TASK DESCRIPTION: Look below for the line containing "This screenshot has width=2436, height=1125."; from there through the line containing "The height and", both lines included, please set down each line exactly and nothing else.

————————

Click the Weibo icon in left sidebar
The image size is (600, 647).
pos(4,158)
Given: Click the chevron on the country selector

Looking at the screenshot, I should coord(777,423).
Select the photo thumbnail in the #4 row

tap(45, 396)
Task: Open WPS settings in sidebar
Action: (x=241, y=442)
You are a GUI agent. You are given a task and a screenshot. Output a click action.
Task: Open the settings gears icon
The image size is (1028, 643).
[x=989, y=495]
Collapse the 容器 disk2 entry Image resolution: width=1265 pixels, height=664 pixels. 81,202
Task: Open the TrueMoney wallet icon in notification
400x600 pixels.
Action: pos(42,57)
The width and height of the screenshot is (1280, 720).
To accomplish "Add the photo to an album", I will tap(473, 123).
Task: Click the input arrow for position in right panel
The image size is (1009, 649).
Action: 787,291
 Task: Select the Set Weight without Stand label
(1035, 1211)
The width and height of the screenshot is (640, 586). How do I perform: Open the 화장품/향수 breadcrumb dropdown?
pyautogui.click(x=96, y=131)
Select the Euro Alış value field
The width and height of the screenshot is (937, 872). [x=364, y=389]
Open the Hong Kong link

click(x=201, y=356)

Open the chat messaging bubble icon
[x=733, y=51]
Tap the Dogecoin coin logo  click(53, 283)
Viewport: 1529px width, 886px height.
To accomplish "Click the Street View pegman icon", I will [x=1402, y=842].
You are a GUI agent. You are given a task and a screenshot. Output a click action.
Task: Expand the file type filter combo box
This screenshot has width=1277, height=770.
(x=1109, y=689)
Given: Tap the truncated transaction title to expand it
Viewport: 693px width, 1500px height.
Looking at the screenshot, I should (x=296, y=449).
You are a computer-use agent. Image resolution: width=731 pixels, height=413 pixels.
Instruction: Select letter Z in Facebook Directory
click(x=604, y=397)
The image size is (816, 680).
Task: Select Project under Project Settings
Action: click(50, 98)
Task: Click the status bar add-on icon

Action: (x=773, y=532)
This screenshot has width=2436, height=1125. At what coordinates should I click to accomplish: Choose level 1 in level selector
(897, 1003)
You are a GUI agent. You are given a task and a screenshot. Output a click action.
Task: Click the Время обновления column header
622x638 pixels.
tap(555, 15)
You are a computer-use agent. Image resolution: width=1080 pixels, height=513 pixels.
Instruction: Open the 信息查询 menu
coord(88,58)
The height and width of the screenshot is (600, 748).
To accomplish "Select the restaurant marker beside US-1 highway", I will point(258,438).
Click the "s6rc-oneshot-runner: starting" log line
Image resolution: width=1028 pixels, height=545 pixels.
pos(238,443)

————————

FINISHED EXERCISE:
This screenshot has width=2436, height=1125. At what coordinates should I click to accomplish: Choose level 1 in level selector
(897, 1003)
You are a GUI agent. You are given a task and a screenshot. Output a click action.
Task: Click the Время обновления column header
622x638 pixels.
tap(555, 15)
You are a computer-use agent. Image resolution: width=1080 pixels, height=513 pixels.
Instruction: Open the 信息查询 menu
coord(88,58)
The height and width of the screenshot is (600, 748).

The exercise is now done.